TEXT:
Fudgy Nut Butter Brownies
Adapted from this recipe.
- 1 Flax Egg (1 TB ground flax seeds mixed with 3 TB warm water)
- 3 Tablespoons Coconut Flour
- 1/4 Cup Raw Cacao Powder
- 1/2 Teaspoon Baking Powder
- 1/2 Teaspoon Baking Soda
- Pinch of Salt
- 1/2 Cup Brown Sugar
- 1 Cup Nut Butter (I used peanut butter)
- 1/2 Cup Unsweetened Almond Milk (or other nondairy milk)
- 1 Tablespoon Pure Vanilla Extract
Makes one 6 inch pan.
Preheat oven to 350 degrees. In a small bowl, make the flax egg and set aside. In a medium bowl, combine coconut flour, cacao, baking powder, baking soda and salt. Mix in the brown sugar and nut butter. Using a whisk or fork, whisk the flax eggs until they are an even consistency, add the vanilla extract and whisk again until combined. Add the vanilla flax mixture to the rest of the ingredients. Lastly, add the almond milk and stir until everything is combined without over mixing. Pour batter in a greased 6 inch pan (I used coconut oil as grease) and place in the oven for 35-40 minutes or until a toothpick can be inserted and cleanly removed. Allow to cool approximately 10 minutes before serving. Dress it up how you like or eat it plain. Either way, enjoy!

COLLECTED MATERIAL:
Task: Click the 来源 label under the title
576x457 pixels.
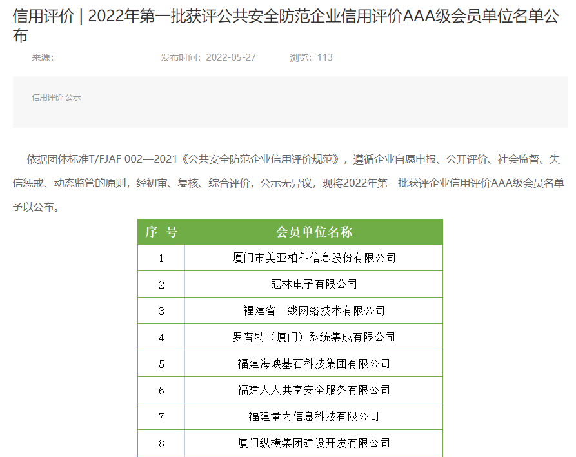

SET PROBLEM 1:
In the brownie recipe, how long should the brownies bake?
SET PROBLEM 2:
Pick up the brownie recipe after its final sentence and carry it further.

RESPONSE 1:
They bake for 35 to 40 minutes, or until a toothpick can be inserted and cleanly removed.

RESPONSE 2:
Options & Sidenotes:
-Mix in or sprinkle on top before baking, 1/4 Cup Vegan Chocolate Chips and/ or Chopped Nuts
-Next time, I will definitely try this with Almond Butter for a richer chocolate flavor
-I used a no-stir peanut butter, sometimes the nut butters that need to be stirred are too oily for baking
-I baked my brownies in a 6x8 inch glass Pyrex dish, I recommend using a 6 inch pan so they come out thicker, however an 8 inch pan might be okay
-The original recipe calls for Pure Maple Syrup, which I did not have on hand, but feel free to try using it if you were looking for a less processed sugar
-To make the brownies more decadent sprinkle with Cacao Powder before serving
How was your holiday weekend?
What tasty food did you eat?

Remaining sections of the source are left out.